When you transcribe the entries below, begin at their first line and stop after the line containing "[Instagram] (1688, 56)"; pictures stay out.

▶ **Input data**:
* * * * *

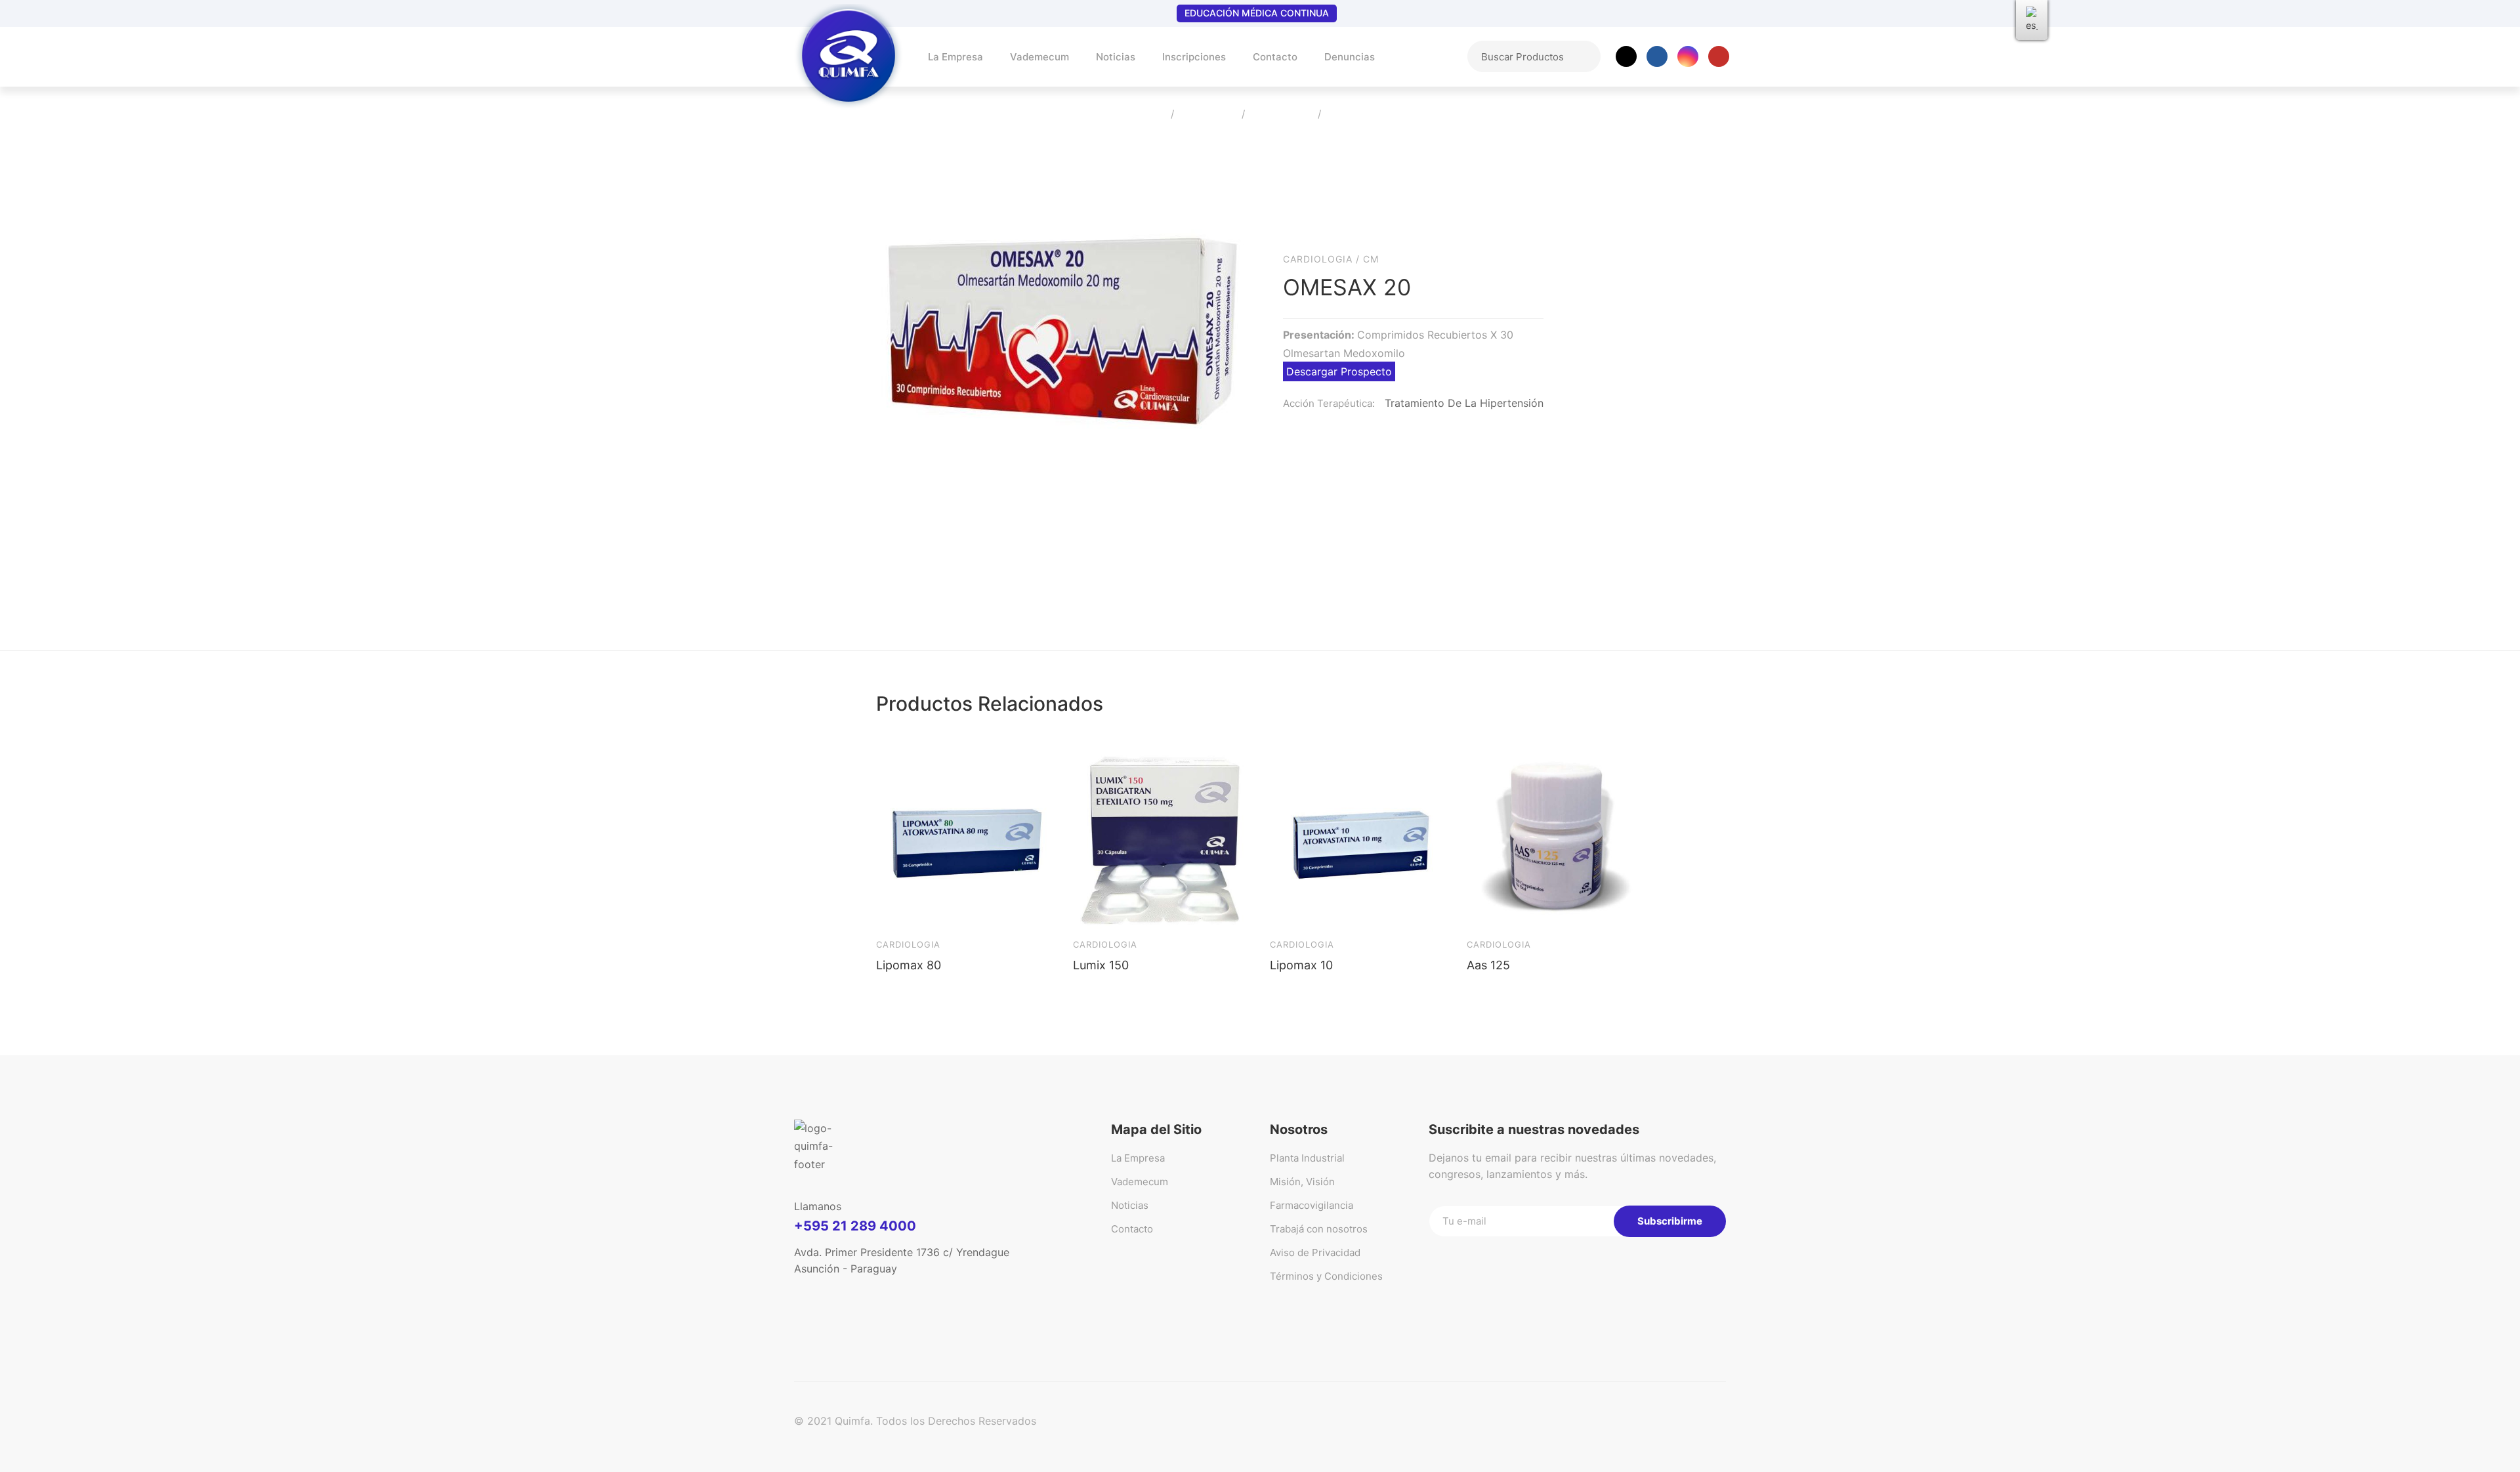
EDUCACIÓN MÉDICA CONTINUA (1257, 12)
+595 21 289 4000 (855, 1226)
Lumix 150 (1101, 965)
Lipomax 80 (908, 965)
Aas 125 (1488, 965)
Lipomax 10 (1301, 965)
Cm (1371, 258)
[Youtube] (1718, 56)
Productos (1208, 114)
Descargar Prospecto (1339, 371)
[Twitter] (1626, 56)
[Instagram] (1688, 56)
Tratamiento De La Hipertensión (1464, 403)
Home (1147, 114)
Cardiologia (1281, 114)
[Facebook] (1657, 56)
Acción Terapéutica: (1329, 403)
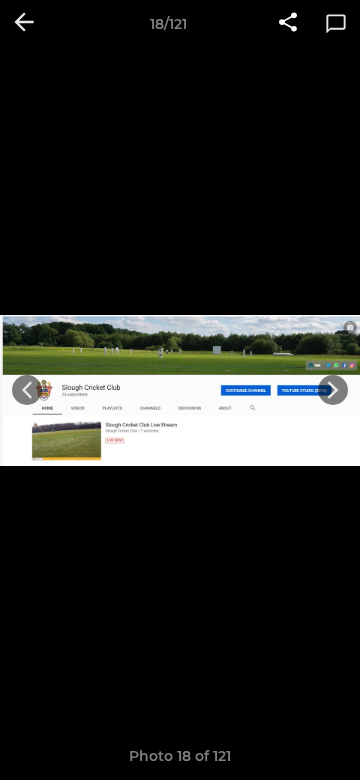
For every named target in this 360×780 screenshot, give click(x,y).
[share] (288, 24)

* * * * *

▶ **Solved exercise**:
EDUCACIÓN MÉDICA CONTINUA (1257, 12)
+595 21 289 4000 (855, 1226)
Lumix 150 (1101, 965)
Lipomax 80 (908, 965)
Aas 125 (1488, 965)
Lipomax 10 (1301, 965)
Cm (1371, 258)
[Youtube] (1718, 56)
Productos (1208, 114)
Descargar Prospecto (1339, 371)
[Twitter] (1626, 56)
[Instagram] (1688, 56)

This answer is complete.